Answer these questions from the passage on the enteric nervous system:
1. Which cells are the multipotent stem cells of the CNS?
2. From which part of the neural crest are most enteric neural precursors derived?
3. From what postnatal day on was coordinated matured colon mobility detected?

SUPPLIED PASSAGE

*** Block opens ***

The multipotent stem cells of the CNS are the radial glial cells, which may differentiate into glia and neurons[23]. In the ENS, compatible functions are fulfilled by enteric neural crest-derived cells (ENCC), which represent the enteric neural progenitor population[24]. Enteric neurons are distributed along the digestive tract in two different plexuses of ganglia: the submucosal plexus, and the myenteric plexus (Figure 1a). The submucosal plexus consists of a concentric arrangement of enteric ganglia in the submucosa, the tissue layer adjacent to the luminal epithelium. The myenteric plexus is dispersed between the circular and longitudinal smooth muscle layers of the enteric canal. Several signalling pathways are associated with plexus patterning (Sonic hedgehog (SHH), bone morphogenic protein 2 and 4 (BMP2 and 4) Netrin), neural differentiation (Neurotrophin-3, BMP2, 4), gliogenesis (Neuregulin 1 (GGF2), Notch) and axonal growth (Semaphorin 3A, Neuturin)[25]. However, on what stage of differentiation these molecules act and how they interact with each other remains mostly unknown.

Figure 1. Enteric nervous system (ENS) precursors colonize the gut in two waves. (a) Enteric ganglia form the myenteric plexus (MP) between the circular (CM) and longitudinal muscle (LM) layers and the submucosal plexus (SMP) in the mucosa. (b) The majority of neural precursors are derived from the vagal neural crest, adjacent to somites 1 to 7 (orange). They migrate along the bowel in an oral to anal direction. A second group originates from sacral neural crest cells (in mice behind somite 24), forms the pelvic ganglia (pg) and migrates in an anal to oral direction (red). Further enteric neural precursors are descendants of Schwann cell precursors (SCP, green) or pancreatic progenitors (blue). (c) Neural-fated enteric neural crest-derived cells (ENCCs) (N) differentiate in the myenteric region (grey). In parallel, neuron-glia bipotent (N-G) and glial-fated ENCCs (G) migrate into the mucosal area (yellow) and differentiate further into neurons and glial cells.; h heart; ld liver diverticulum, pd pancreatic diverticulum, c caecum.

2. Neurons and Glial Cells in the Adult ENS

Postnatally, the ENS matures in allegiance with the establishment of gut functionality and motility[26]. This includes the generation of synapses between glia and neurons. In newborn P1 rats (postnatal day 1), only a few synaptic contacts, as marked by the presynaptic marker synapsin I, were identified. From P7 onwards, robust synapsin I labelling in glia was observed, which was paralleled by an increase in GFAP (marking glia maturation) and further increased in guts of P21 and P36 rats[18]. This might imply that glia maturation is linked to neuronal connectivity in the ENS. This finding is consistent with the response of electric field stimulation, between P7 and P14 in enteric colon myenteric neurons of newborn rats[27]. Coordinated matured colon mobility was detected from P10 on.

*** Block closes ***

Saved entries
*** Block opens ***

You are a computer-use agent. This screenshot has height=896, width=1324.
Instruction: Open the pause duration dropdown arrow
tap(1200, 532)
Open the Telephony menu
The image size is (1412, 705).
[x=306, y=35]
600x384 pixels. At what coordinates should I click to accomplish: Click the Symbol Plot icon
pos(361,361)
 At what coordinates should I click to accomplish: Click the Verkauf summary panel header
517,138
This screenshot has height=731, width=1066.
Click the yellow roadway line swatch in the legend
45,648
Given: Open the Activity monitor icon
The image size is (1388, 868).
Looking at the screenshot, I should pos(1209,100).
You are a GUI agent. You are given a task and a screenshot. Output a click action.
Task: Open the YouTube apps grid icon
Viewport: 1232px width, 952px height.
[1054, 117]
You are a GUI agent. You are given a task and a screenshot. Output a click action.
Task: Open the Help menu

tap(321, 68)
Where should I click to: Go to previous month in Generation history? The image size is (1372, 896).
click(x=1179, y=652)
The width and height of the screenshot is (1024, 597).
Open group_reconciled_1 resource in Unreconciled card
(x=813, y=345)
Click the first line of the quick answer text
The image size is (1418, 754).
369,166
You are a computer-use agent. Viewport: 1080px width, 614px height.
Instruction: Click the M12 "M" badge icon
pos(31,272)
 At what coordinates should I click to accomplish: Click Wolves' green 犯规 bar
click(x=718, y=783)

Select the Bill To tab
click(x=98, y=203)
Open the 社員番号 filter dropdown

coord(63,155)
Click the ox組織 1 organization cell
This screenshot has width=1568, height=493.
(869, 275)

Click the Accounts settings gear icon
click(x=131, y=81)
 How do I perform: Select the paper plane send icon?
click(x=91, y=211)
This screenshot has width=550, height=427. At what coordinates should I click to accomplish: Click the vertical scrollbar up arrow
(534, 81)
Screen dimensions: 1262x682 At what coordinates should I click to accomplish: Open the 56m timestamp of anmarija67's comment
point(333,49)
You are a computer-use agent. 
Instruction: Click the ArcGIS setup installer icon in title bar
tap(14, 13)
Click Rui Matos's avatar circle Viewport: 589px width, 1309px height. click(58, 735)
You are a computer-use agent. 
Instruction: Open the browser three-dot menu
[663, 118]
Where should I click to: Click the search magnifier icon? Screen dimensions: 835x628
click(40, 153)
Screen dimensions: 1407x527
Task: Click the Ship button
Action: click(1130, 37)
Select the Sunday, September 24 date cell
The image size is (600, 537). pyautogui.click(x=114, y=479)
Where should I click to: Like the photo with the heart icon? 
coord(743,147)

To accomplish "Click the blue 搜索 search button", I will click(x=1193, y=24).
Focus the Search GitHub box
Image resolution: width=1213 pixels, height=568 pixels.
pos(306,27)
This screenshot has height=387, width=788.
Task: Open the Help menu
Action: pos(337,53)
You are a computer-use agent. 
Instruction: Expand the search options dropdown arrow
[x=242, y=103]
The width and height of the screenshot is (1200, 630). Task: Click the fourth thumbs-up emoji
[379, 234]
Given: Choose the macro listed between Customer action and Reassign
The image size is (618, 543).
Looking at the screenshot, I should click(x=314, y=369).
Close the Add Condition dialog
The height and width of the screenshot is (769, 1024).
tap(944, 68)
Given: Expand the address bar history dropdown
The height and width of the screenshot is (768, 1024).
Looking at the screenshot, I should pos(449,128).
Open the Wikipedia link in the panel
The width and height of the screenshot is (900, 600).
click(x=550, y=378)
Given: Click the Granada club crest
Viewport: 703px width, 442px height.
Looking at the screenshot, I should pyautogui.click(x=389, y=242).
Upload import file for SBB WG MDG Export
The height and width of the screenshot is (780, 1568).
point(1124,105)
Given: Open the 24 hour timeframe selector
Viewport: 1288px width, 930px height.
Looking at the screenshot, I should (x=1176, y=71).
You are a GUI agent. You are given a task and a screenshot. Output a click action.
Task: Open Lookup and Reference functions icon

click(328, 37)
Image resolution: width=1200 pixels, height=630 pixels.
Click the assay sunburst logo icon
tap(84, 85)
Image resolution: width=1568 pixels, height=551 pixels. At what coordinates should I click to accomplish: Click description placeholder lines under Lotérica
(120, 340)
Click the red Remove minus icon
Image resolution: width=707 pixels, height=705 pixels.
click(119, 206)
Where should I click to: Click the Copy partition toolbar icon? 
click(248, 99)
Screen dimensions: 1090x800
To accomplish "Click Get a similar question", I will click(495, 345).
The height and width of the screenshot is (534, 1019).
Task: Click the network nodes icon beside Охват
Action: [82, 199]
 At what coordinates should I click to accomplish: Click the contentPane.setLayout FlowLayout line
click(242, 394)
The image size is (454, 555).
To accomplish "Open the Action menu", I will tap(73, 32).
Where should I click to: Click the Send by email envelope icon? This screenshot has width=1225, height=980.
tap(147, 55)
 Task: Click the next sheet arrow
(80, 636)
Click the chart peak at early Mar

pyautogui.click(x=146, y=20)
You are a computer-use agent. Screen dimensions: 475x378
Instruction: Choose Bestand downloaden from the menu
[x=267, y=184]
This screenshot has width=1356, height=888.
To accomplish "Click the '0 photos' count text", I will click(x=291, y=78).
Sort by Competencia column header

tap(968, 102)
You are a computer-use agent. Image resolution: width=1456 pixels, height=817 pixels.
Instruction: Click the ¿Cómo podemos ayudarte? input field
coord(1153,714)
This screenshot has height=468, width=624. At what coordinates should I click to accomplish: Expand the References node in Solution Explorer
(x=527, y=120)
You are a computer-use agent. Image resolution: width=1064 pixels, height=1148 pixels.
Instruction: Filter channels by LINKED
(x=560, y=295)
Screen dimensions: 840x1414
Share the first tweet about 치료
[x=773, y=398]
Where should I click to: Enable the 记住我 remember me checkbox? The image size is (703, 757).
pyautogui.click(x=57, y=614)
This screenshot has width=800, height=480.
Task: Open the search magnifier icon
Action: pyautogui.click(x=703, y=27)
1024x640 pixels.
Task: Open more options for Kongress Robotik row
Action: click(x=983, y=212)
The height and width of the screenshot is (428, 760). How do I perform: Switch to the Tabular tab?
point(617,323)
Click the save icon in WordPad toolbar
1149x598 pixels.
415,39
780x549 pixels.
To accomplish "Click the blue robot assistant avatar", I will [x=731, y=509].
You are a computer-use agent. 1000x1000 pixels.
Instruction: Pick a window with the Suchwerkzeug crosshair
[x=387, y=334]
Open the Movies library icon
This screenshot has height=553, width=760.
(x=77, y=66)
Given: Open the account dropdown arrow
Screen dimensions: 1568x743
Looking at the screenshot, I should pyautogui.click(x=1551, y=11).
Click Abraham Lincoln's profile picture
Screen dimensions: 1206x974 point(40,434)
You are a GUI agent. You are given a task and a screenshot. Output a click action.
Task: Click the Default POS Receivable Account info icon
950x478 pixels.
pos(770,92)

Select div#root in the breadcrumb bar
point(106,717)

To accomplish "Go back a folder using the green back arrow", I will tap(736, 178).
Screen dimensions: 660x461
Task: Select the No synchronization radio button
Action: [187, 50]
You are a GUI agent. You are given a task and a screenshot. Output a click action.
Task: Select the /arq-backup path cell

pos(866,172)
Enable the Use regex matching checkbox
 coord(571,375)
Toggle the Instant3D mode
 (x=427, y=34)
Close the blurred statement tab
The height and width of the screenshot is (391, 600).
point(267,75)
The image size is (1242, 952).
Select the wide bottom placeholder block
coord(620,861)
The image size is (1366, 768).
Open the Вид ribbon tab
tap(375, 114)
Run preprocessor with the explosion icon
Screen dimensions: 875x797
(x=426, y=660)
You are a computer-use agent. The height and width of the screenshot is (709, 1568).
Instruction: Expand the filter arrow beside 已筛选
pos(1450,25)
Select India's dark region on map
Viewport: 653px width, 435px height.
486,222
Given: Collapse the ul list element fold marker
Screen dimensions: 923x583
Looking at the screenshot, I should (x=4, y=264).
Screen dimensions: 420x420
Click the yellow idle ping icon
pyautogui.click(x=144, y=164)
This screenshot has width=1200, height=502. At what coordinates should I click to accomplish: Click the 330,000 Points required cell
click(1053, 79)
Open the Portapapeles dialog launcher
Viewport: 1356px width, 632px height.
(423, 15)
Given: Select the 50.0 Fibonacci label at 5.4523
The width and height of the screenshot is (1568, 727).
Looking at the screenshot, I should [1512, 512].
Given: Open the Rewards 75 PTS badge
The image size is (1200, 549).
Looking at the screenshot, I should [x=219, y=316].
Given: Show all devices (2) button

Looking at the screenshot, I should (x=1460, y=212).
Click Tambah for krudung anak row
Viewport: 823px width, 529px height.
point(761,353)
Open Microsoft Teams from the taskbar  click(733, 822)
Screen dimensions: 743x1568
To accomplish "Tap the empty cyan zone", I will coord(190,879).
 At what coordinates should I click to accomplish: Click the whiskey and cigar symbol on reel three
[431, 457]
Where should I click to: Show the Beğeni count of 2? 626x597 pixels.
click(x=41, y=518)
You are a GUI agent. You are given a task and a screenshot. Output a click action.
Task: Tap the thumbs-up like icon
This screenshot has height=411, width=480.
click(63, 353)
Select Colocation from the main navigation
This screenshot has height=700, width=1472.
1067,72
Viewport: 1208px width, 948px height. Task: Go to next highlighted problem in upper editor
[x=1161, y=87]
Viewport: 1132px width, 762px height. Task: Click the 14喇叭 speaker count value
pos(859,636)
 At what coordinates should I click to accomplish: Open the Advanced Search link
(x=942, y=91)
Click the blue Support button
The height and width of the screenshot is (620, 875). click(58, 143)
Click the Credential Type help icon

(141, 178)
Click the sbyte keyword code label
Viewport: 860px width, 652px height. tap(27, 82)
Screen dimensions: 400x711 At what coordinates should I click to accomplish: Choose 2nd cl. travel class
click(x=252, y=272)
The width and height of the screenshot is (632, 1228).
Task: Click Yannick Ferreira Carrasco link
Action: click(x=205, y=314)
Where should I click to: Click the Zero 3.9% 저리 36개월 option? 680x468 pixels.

*** Block closes ***

ANSWER TO THIS PROBLEM
1. Radial glial cells
2. The vagal neural crest, adjacent to somites 1 to 7
3. P10